The AI Conundrum
The way the media has been talking about AI lately, you would think we're witnessing 'the singularity'. The recent development of tools like DALLE-E 2, Chat GPT, Midjourney, Stable Diffusion, Adobe Firefly, and many others have pushed AI to the centre stage as a major topic of concern for creative professionals. The advanced capabilities of these tools have convinced some people that AI represents an existential threat to the creative profession and the protection of our intellectual property. However, I have a different perspective.
Throughout my childhood I’d always drawn with paper and pencil, but when our family got our first computer and I learned how to use MS Paint (or Paintbrush as it was originally called), it was revolutionary. It never stopped me drawing with paper and pencil but it did give me a greater range of tools to create with and ultimately built foundational skills I would later use in my career.

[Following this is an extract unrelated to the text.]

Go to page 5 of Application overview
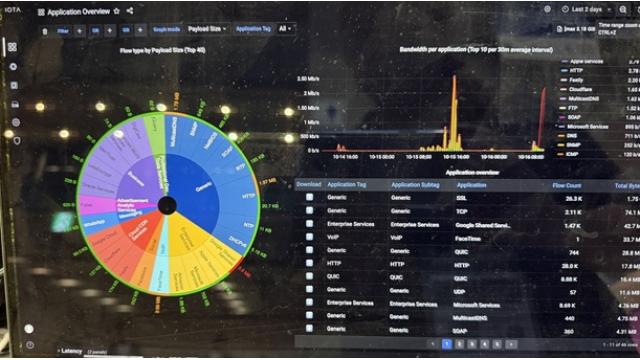640x360 pixels. 497,344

When I started working nearly two decades ago, the industry was in a hybrid state, using a combination of traditional and digital techniques. Graphic designers and artists were still performing a lot of their work by hand, but more and more companies were starting to embrace software like Photoshop, InDesign, and Illustrator. A few years into my first job, almost everything I did was on a computer. There were similar concerns about technology back then as there are about AI today, but for me, it seemed like a natural evolution. The only people it ended up negatively impacting were those unwilling to adapt and harness the power of these tools to their advantage.

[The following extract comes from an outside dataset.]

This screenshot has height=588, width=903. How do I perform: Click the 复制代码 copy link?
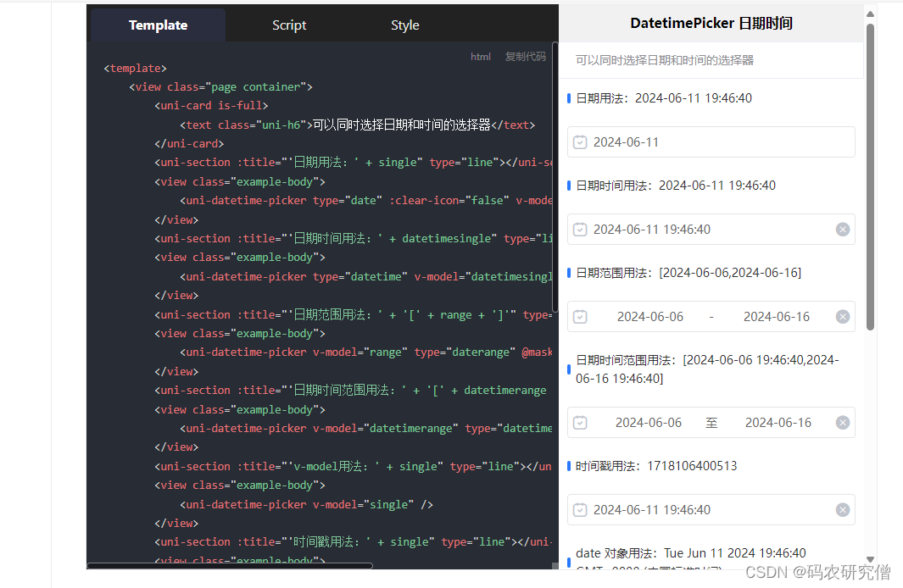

Early on in my career I realised this could one day be me, so I made sure to keep up with the latest techniques, trends and software. I mastered new tools early and introduced them to the industry myself. Additionally, I diversified my skillset so that I would always have something to fall back on should anything change.
My approach to AI is much the same. Although it is still in its infancy, I believe we as creative professionals should embrace it as just another amazing tool to add to our kit. In these early stages we should really be experimenting with it and finding innovative ways to use it to our advantage. Some obvious advantages are the automation of mundane, time consuming tasks and to help us when we hit those delightful creative blocks we all know and love.
That’s not to say there aren’t legitimate legal concerns surrounding some of these AI tools, not just in the way they are being trained but also how they might be exploited and misused by unscrupulous individuals in the future. Undoubtedly as the lines between what is real and what is artificial continue to blur, we will see new laws and regulations emerge regarding the use of AI as it pertains to fraud, identity protection and intellectual property.
We creative professionals have spent many years painstakingly mastering our trade and there are always going to be people who undervalue our creativity and try to cut us out of the process. There’s a line Don Draper says to Peggy in the hit show Mad Men, that has always stuck with me: “They can’t do what we do and they hate us for it”.
Despite this I don’t believe AI tools will replace us or take paying customers away from us. People who don’t want to pay us will keep doing that and people who do pay us already understand our value. All AI really does is create more opportunity and it is up to us to take advantage of it. By mastering how to use these new tools, we can further enhance ourselves as the skilled creative experts we already are.